When queried what three conclusions about violence in New Orleans his dissertation provided Brown, he said, First, “Values: While everyone (from the elderly, churchgoing grandmother to the hardened former drug dealer with several stints in Angola) expresses a personal identification with prosocial values, there is an undercurrent of countercultural values that emerge when a community is perpetually marginalized. While outsiders ‘blame the victims’ by suggesting their poor value systems are the root of neighborhood problems, I suggest that countercultural values emerge when those who don’t understand conditions inside the neighborhood marginalize such communities.”
“When communities have no power and feel hopeless to enact change, people give up. When those who adhere predominately to mainstream values stop trying to instill those values in the next generation, the countercultural values prevail. Whether a neighborhood is oriented toward prosocial or countercultural values determines whether they will work conjointly to reduce neighborhood violence.”
Second, he noted, a lack of hope leads to “Structural Marginalization. When a community is isolated and marginalized, there is mistrust of power and this is especially enacted against law enforcement. Powerlessness results in antipathy and anger.”
“On the other hand, when a community is provided with sufficient social capital so as to be able to engage power (politicians, police, schools, etc.), it can emerge from the legal cynicism and begin to work cooperatively toward its own betterment. Cooperation requires trust. This means that politicians and police must be willing to see residents as their equals rather than subordinate entities. When this happens the neighborhood is enabled to swing from cynicism to cooperation, and another condition of lower homicide neighborhoods becomes possible.”
Next comes “Neighborhood Boundaries. When a community embraces countercultural values and marginalization/ powerlessness, they tend to enact rigid boundaries. They fear anyone coming in and either damaging the community through bad behavior/violence or taking away the limited sphere of power they have. Such rigid boundaries have a negative side effect, however, as positive, beneficial resources cannot flow into the community. The same is true of good ideas, they are resisted.”
“Resistance breeds rigid boundaries. When there is cooperation with power, however, the boundaries become looser. This happens in part because the community is empowered to enact innovation and solutions for self-improvement rather than being acted upon from outside. When the ‘good guys’ are aligned, the ‘bad guys’ can be better controlled by the residents who are cooperating with agents of formal control.”
Lastly, with engagement, one can achieve what Brown called “Collective Efficacy.”

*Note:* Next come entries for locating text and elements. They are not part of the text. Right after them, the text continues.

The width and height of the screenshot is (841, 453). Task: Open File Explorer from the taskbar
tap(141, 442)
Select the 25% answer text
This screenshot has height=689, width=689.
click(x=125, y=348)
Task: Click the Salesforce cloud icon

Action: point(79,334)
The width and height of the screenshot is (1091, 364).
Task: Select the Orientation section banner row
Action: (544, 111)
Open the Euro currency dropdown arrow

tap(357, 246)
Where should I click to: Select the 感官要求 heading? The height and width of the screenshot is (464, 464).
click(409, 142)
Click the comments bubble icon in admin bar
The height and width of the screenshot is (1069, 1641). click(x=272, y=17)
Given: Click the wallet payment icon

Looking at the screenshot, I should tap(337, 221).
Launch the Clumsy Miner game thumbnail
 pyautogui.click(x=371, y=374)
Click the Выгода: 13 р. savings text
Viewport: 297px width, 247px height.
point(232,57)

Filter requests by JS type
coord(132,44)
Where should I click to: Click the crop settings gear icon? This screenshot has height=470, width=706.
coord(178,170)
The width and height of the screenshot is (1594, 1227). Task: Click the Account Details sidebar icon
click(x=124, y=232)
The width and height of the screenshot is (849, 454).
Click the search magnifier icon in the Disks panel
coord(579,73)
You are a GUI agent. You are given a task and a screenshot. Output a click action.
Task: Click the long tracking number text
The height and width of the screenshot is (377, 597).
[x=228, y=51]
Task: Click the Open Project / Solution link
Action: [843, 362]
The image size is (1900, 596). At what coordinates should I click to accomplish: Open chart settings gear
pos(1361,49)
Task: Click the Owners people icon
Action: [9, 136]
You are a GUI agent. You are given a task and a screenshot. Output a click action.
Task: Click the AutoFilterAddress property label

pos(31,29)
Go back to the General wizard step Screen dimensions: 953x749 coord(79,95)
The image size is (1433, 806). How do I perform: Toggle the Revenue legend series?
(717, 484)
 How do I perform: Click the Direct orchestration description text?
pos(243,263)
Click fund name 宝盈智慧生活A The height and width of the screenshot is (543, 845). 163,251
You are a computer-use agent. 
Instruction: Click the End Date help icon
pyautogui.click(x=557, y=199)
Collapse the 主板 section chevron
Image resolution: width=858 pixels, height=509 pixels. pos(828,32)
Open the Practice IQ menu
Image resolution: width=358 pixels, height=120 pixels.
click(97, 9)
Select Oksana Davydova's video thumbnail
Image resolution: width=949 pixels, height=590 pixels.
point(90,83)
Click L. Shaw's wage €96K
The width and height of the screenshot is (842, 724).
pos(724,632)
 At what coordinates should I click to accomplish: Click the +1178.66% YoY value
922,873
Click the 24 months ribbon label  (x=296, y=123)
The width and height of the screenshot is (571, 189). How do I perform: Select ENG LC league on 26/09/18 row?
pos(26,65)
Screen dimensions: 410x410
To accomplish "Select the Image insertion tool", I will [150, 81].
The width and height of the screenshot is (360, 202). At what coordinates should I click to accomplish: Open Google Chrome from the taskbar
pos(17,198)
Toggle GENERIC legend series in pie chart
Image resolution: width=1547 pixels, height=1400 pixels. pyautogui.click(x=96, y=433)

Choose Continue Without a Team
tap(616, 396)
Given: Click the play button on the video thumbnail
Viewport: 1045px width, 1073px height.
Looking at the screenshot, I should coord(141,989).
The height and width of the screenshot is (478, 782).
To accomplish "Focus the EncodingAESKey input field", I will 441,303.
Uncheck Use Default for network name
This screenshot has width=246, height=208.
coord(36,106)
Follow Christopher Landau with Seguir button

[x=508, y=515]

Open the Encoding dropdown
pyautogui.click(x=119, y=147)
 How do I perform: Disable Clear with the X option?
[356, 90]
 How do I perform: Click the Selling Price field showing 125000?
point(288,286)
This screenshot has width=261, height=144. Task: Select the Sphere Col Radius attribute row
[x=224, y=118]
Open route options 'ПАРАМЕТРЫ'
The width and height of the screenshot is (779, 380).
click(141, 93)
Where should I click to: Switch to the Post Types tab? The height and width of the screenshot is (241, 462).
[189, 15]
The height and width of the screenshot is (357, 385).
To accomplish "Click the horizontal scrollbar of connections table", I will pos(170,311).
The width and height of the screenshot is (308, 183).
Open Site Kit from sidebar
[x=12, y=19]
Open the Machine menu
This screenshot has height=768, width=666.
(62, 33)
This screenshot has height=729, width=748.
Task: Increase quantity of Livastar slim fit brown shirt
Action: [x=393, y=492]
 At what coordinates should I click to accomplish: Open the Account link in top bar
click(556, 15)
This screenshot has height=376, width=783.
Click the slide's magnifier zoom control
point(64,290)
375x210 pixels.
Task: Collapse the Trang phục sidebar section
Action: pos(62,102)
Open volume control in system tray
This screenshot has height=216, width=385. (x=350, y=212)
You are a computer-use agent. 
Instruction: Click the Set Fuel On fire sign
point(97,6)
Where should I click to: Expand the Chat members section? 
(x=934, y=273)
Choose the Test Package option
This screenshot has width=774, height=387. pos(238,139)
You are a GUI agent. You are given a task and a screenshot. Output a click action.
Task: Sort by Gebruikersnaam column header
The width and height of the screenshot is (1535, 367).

As he outlined, “When the three conditions above move in a prosocial direction (prosocial values, community empowerment, porous boundaries) then the community is able to realize something called collective efficacy. This is best defined as the ability to agree upon and act upon common goals. The corollary to efficacy is action. Unless there is the ability to agree (both internally among neighbors, but also externally with power brokers) there cannot be collective action.”
In other words, Brown concluded, “For too long neighborhoods like Hollygrove have been neglected. As long as the violence is contained in the community and doesn’t affect the city as a whole, there is a sort of apathy that emerges. We can label such communities as pathological and discount the amazing people that live there and hope for a better future.”